**GOAL**
Rewrite everything from the line containing "You are a GUI" down to the line containing "Action: 906,410", changing "GUI agent" to "interface agent" and keeping all else the same. Leave the pictures out of your answer.

**DATASET EXTRACT**
** begin **

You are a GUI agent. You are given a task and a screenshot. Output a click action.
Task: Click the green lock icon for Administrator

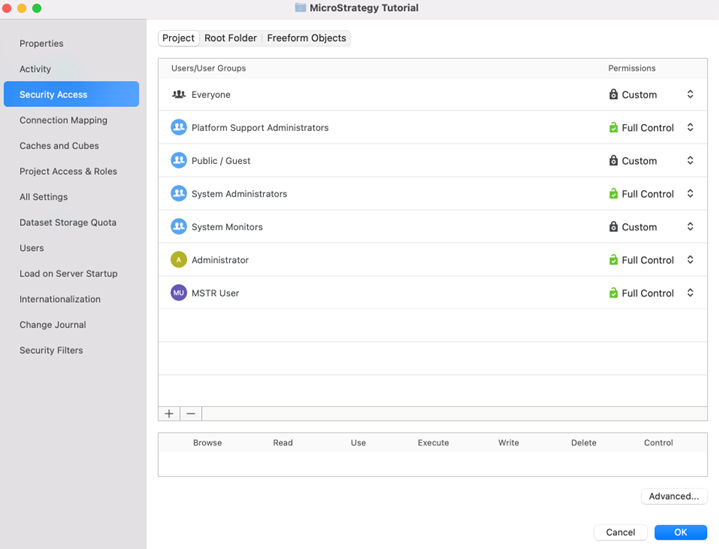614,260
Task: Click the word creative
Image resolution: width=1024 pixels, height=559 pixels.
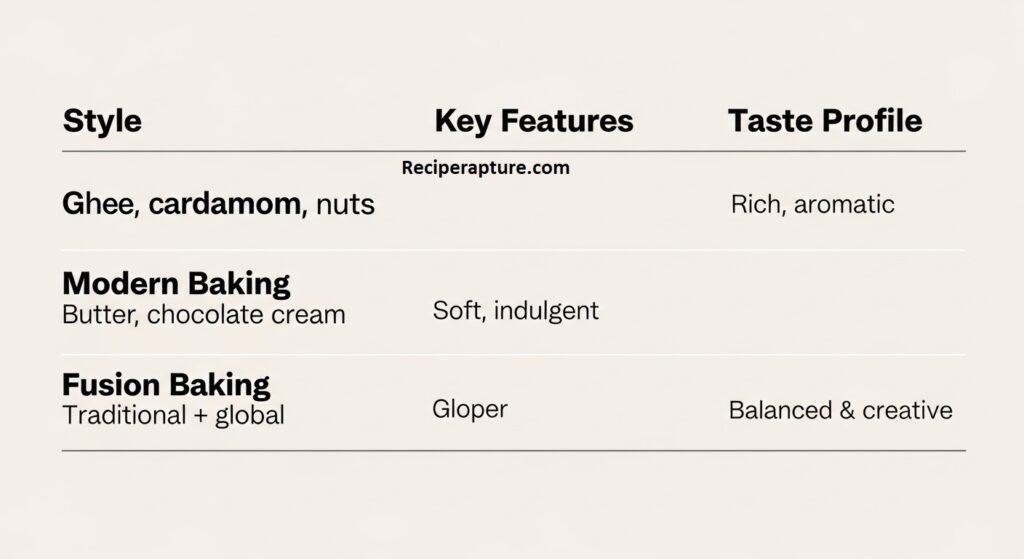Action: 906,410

** end **
** begin **

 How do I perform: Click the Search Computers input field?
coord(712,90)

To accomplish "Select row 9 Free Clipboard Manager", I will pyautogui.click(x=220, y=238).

** end **
** begin **

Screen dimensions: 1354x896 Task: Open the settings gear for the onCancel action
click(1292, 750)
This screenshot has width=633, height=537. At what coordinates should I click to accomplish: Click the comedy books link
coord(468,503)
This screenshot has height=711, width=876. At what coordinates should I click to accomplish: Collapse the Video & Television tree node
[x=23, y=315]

** end **

**RESULT FOR THIS TASK**
You are a interface agent. You are given a task and a screenshot. Output a click action.
Task: Click the green lock icon for Administrator

614,260
Task: Click the word creative
Image resolution: width=1024 pixels, height=559 pixels.
Action: 906,410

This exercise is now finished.